I might be generalizing a bit here b/c I don’t know much about Southern Italy or its politics, other than the corruption. Italy is like Louisiana attached to Minnesota (including the whole “Minnesota nice” thing and Paw-lenty of Republicans) with Rome in the middle. Can’t muster an American analogy because Rome is just… Rome.
taylormattd
Gee, what a shock. A whiny quasi-PUMA, emoprog, and professional left wannabe hack blogger is bitching and moaning about Obama.
liberal
@Roger Moore:
You mean the information which AFAICT is already publicly available?
liberal
@Jeremy:
Sadly, the Wall St. reforms have been pretty weak tea.
Suffern ACE
@taylormattd: liberals themselves do a poor ass job articulating their vision. Heck, most of them think it involves making fun of working class people as much as possible.
Matt McIrvin
@FlipYrWhig: There are two other things I see happening:
1. US progressives read international writing about US politics, and have probably seen the “You Americans don’t realize you have two identical right-wing parties; why aren’t you smart enough to vote for three parties (or however many) like we do?” essay about a thousand times. They want to prove they’re not punks.

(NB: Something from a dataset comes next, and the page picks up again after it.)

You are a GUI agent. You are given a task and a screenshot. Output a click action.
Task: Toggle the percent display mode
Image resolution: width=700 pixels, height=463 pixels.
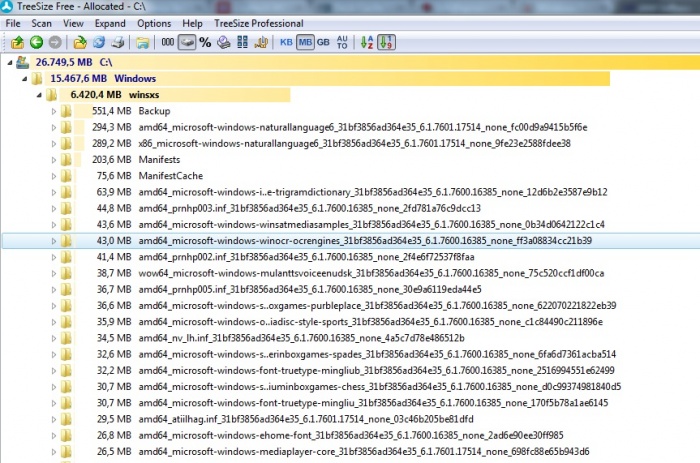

2. A certain subset of US right-libertarians have gotten very good at trolling progressives into cheering for them by appearing to attack Obama from the left, especially on foreign policy and civil liberties, but sometimes on other stuff too. Frequently, they actually have some good points that can be fairly acknowledged, but it’s easy to forget what they’re doing until they swerve into the absurd. I have seen Obamacare attacked on the grounds that it preempted single-payer health care, by a Ron Paul supporter. Ron Paul wasn’t going to get him single-payer!